Ansible Vault

Learn how to encrypt sensitive data like passwords, and SSH private keys

Ansible Vault is a powerful feature that allows you to encrypt sensitive data — like passwords, API keys and SSH private keys — so you can safely commit them to GitHub while keeping them secure. The Ansible Vault is kept on your Ansible Control and is shared across your playbooks and hosts to:

  • Encrypting variables, files, or strings you use across your Ansible Playbooks

  • Protecting secrets like validator keypair sets used to setup validators

A full documentation of the Ansible Vault feature is available in Ansible's official docs.

Useful Commands

Command
Description

ansible-vault view

Views encrypted content (after entering the password)

ansible-vault edit

Opens an editor to modify encrypted files securely

ansible-vault decrypt

Converts a file back to plain text

--ask-vault-pass

Prompts for a password at runtime

--vault-password-file

Reads the vault pass from a secure file

Vault password

The simplest way to access encrypted assets stored in the Ansible Vault, is by sharing passwords to each of the vault items.

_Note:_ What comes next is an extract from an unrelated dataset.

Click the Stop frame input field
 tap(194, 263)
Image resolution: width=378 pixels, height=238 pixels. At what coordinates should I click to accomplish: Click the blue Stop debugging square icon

We recommend using a password manager, like 1Password, to manage shared passwords across your team.

Best Practices

  1. Store only what’s necessary in Vault (not full playbooks).

  2. Use one vault file per environment or group to avoid the proliferation of vaults everywhere.

  3. Rotate and manage vault keys and passwords securely using a well known password manager, like 1Password or Keeper.

  4. Use tools like ansible-vault rekey to change passwords without decrypting.

Store a secret item

Imagine you have an aws_secret_access_key = "Follow the white rabbit" that you wish to put in the vault.

# from your Ansible Control server, create a vault file
ansible-vault create /ansible/vault/group_vars/all/vault.yml

You’ll be prompted to enter a vault password (use 1Password here) and then dropped into a text editor, where you'll paste this:

aws_secret_access_key = "Follow the white rabbit"

Save and exit.

At this point your aws_secret_access_key is stored as a variable in the vault.yml vault, which is shared by all hosts, and safely encrypted using your 1Password password. You can commit this file to GitHub without a problem.

Using in a playbook or role

Ansible will auto-load group_vars/all/vault.yml if the host is in the all group — which it always is. YOu can also explicitly include it:

vars_files:
  - group_vars/all/vault.yml

To use in your playbook simply use the variable name as any other variable:

- name: Show AWS Secret Key (don't actually do this 😅)
  debug:
    msg: "My AWS key is {{ aws_secret_access_key }}"

When running your playbook, speficy the --ask-vault-pass to get prompted for the password at runtime:

ansible-playbook playbook.yml --ask-vault-pass

Change Vault Password

To change the password on your existing Vault file — like group_vars/all/vault.yml — use the ansible-vault rekey command.

ansible-vault rekey group_vars/all/vault.yml

You’ll be prompted to:

  1. Enter the current vault password (to unlock it)

  2. Enter the new password

  3. Confirm the new password

That’s it! The file is now encrypted with the new password.